→ Task details:
Update the stretch from the line containing "Image resolution: width=1402" through the end of the records by changing "Tempo" to "Volume" and leaving everything else the same. Return only that stretch.

-- Start Task input --

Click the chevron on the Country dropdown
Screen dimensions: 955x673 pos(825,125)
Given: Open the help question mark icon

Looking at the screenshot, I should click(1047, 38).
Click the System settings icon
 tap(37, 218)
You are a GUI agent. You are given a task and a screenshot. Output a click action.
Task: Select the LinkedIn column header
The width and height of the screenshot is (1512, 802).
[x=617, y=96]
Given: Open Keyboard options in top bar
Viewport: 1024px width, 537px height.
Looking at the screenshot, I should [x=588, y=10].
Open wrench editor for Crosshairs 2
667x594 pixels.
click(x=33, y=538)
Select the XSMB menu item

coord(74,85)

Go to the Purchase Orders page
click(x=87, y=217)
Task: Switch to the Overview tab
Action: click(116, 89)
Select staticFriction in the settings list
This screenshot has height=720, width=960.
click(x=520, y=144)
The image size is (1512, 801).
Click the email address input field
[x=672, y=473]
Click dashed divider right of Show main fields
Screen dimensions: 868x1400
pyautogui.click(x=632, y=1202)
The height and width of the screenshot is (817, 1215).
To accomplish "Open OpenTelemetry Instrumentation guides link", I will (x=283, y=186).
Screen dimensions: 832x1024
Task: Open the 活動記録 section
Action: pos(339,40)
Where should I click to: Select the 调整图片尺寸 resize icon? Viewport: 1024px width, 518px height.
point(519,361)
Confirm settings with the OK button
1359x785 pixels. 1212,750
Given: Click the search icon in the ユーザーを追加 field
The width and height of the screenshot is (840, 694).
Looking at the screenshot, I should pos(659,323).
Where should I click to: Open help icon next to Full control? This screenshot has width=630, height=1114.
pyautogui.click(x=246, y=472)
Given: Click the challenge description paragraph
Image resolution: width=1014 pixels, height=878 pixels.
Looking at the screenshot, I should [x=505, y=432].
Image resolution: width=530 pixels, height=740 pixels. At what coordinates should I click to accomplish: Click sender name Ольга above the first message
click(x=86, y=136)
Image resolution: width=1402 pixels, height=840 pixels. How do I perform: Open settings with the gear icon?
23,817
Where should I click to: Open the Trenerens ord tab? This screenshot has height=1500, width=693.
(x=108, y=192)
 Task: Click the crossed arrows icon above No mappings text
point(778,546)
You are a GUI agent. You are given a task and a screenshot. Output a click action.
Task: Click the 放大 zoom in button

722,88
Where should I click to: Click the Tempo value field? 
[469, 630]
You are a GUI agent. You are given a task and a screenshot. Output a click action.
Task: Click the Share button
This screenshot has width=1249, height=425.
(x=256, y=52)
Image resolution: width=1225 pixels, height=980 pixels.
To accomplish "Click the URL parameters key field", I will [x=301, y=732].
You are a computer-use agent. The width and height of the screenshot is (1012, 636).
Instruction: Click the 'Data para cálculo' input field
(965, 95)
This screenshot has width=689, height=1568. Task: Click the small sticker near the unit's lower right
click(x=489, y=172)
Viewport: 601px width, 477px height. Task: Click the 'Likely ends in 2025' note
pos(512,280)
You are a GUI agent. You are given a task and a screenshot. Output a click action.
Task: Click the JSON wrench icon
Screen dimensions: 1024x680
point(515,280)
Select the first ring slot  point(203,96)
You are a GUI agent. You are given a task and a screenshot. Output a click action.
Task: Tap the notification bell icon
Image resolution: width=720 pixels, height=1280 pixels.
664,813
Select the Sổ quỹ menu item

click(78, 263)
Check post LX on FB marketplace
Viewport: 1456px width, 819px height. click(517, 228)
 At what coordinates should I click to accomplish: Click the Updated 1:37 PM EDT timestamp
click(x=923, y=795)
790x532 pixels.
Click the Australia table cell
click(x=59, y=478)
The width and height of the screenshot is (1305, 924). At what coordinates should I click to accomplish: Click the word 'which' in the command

-- End Task input --

→ Exercise answer:
Image resolution: width=1402 pixels, height=840 pixels. How do I perform: Open settings with the gear icon?
23,817
Where should I click to: Open the Trenerens ord tab? This screenshot has height=1500, width=693.
(x=108, y=192)
 Task: Click the crossed arrows icon above No mappings text
point(778,546)
You are a GUI agent. You are given a task and a screenshot. Output a click action.
Task: Click the 放大 zoom in button

722,88
Where should I click to: Click the Volume value field? 
[469, 630]
You are a GUI agent. You are given a task and a screenshot. Output a click action.
Task: Click the Share button
This screenshot has width=1249, height=425.
(x=256, y=52)
Image resolution: width=1225 pixels, height=980 pixels.
To accomplish "Click the URL parameters key field", I will [x=301, y=732].
You are a computer-use agent. The width and height of the screenshot is (1012, 636).
Instruction: Click the 'Data para cálculo' input field
(965, 95)
This screenshot has width=689, height=1568. Task: Click the small sticker near the unit's lower right
click(x=489, y=172)
Viewport: 601px width, 477px height. Task: Click the 'Likely ends in 2025' note
pos(512,280)
You are a GUI agent. You are given a task and a screenshot. Output a click action.
Task: Click the JSON wrench icon
Screen dimensions: 1024x680
point(515,280)
Select the first ring slot  point(203,96)
You are a GUI agent. You are given a task and a screenshot. Output a click action.
Task: Tap the notification bell icon
Image resolution: width=720 pixels, height=1280 pixels.
664,813
Select the Sổ quỹ menu item

click(78, 263)
Check post LX on FB marketplace
Viewport: 1456px width, 819px height. click(517, 228)
 At what coordinates should I click to accomplish: Click the Updated 1:37 PM EDT timestamp
click(x=923, y=795)
790x532 pixels.
Click the Australia table cell
click(x=59, y=478)
The width and height of the screenshot is (1305, 924). At what coordinates should I click to accomplish: Click the word 'which' in the command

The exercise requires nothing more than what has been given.